Statistical analyses of tabular data

Associations between RPE volume and clinical and prognostic data were analyzed using the Mann–Whitney U test, Spearman’s ρ, and multivariable models. Pediatric patients were included in the training of the DL models, as the relative anatomic structures do not differ substantially from those of adult patients. Clinical correlations were performed exclusively on the adult patient subgroup (age 18 or older) to avoid potential bias. The exclusion of pediatric patients from the clinical correlations was based on the difference in the volumetric scale of the anatomy, resulting in significantly smaller average RPE volumes. RPE volume was set to zero in patients without RPE. In univariate analyses, the associations between RPE volume and the need for intensive care, as well as the presence of abscesses, were assessed using the Mann–Whitney U test. Spearman’s ρ was used to examine the associations between RPE volume and length of hospital stay (LOS), CRP levels, and the maximum diameter of abscesses. Given that RPE was a significant binary predictor of ICU admission in the previous study, a multivariable model was built here for the prediction of ICU admission, using a logistic regression model with RPE volume, CRP, and the maximum diameter of abscesses as predictors. These predictors were selected a priori based on prior results [8,9]. ICU admission classification performance was also assessed with areas under the curve (AUROC), and compared between binary RPE and RPE volume using DeLong’s test.

Reliability assessment

Intraobserver and interobserver agreement were assessed using the intraclass correlation coefficient (ICC) based on two-way mixed-effects models for absolute agreement. The ICC represents the proportion of total variance attributable to between-subject (interindividual) variance relative to within-subject (interobserver or intraobserver) variance, and was interpreted as follows: < 0.5, poor; 0.5–0.75, moderate; 0.75–0.9, good; > 0.9, excellent. For intraobserver reliability, ICC(1,1) values were calculated separately for each reader using one-way random-effects models (treating sessions as replicates within patients). For interobserver reliability, ICC(2,1) was estimated using a two-way mixed-effects model on session-averaged values per reader, accounting for repeated observations within readers and assuming fixed reader effects. 95% confidence intervals were approximated via Fisher z-transformation.

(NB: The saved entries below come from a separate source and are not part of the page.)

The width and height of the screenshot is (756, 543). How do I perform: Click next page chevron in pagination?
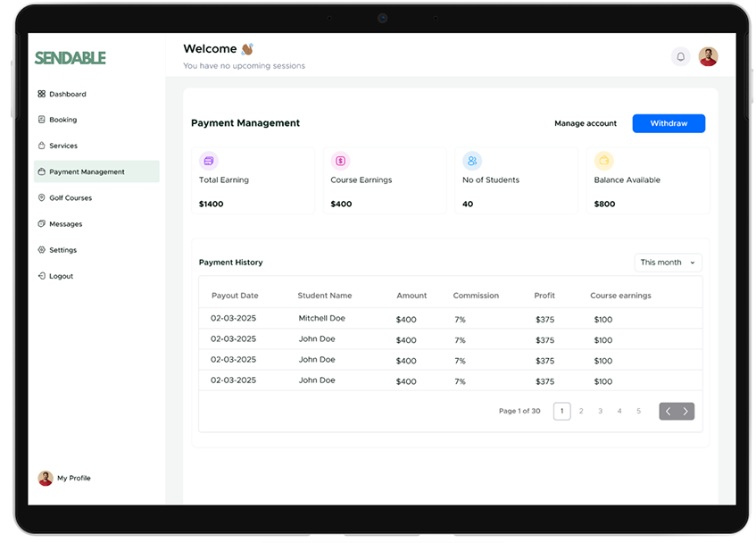(x=685, y=411)
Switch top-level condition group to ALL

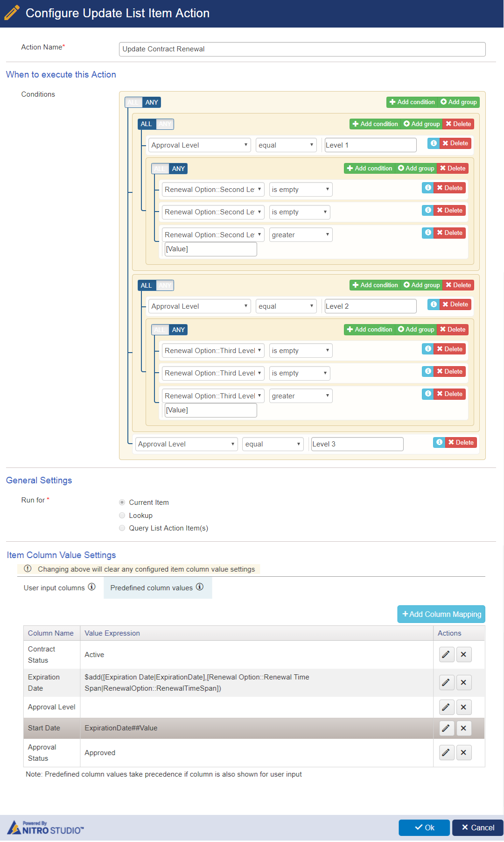point(133,102)
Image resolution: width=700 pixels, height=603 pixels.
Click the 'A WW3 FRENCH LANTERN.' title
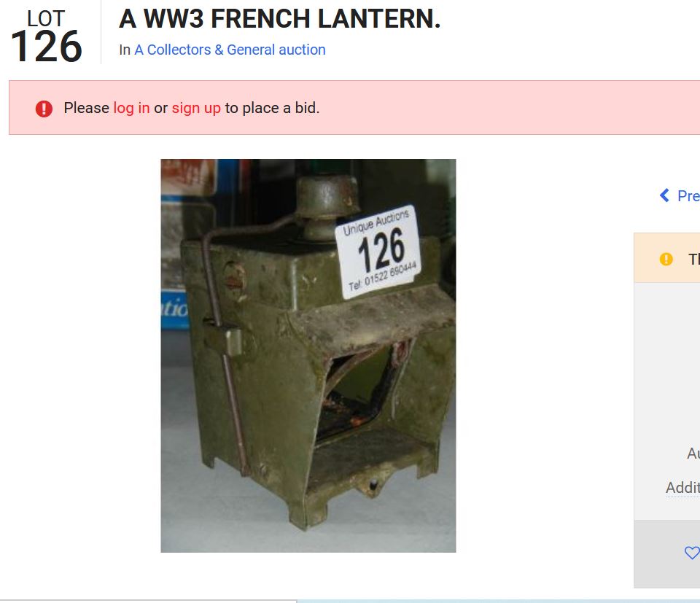click(279, 19)
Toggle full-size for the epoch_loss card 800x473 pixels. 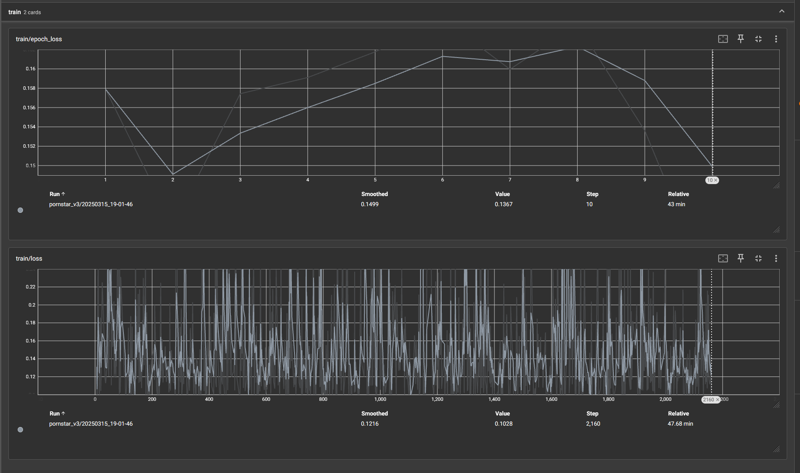point(758,39)
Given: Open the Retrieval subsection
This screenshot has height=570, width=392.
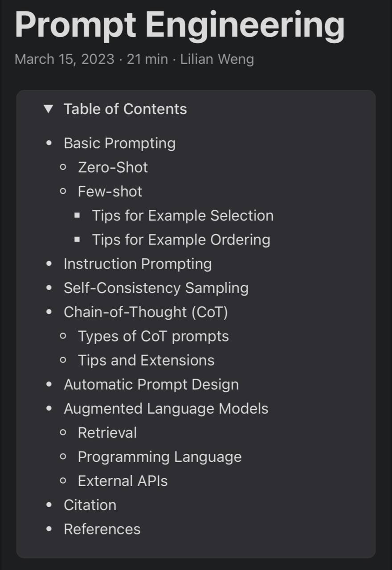Looking at the screenshot, I should point(107,433).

Convolutional neural networks

In this study, we used two different CNN designs, both of which were inspired by the U-Net architecture introduced in 2015 by Ronneberger et al [18]. For classification, we used a recently introduced CNN from Hellström et al [19], referred here as encoderCNN. As illustrated in Fig. 1, it consists of four sequences of paired convolutions and maximum pooling operations, like in U-Net’s encoder, followed by four dense layers. As noted in earlier [10,19], this CNN enables accurate yet computationally very fast classification of medical images. In our experiments, encoderCNN was trained with binary cross-entropy as a loss function and Adam with a learning rate of 0.001 as an optimizer for five epochs.

Fig. 1.

Fig. 1

The architecture of encoderCNN used for classification. The CNN receives an input of 128 × 128 × 1 elements and returns a single numeric value as an output, and this value can be converted into a binary label with a suitable threshold. The total number of parameters in the CNN is 565,873. CNN, Convolutional neural network

For segmentation, we used the typical U-Net CNN modified to suit images of 64*64 pixels, as shown in Fig. 2. Namely, U-Net is the most popular segmentation CNN for medical images in particular due to its high accuracy even with limited amounts of training data and computational resources [19]. Our U-Net was trained with the Dice loss function and the optimizer Adam with a learning rate of 0.001 for 30 epochs.

Fig. 2.

Fig. 2

The architecture of the U-Net-type segmentation CNN. When receiving an input of 64 × 64 × 1 elements, the CNN returns a binary mask of the same size. The output of two convolution layers in the encoder is copied and given to the concatenation layers of the decoder, as marked with blue arrows. The total number of parameters in this CNN is 116,753. CNN, Convolutional neural network

Structure of our experiment

The positive patients were randomly divided into five groups with five-fold cross-validation, and the whole process was repeated five times for the resulting training and test sets so that the same images are unseen for both classification and segmentation CNNs.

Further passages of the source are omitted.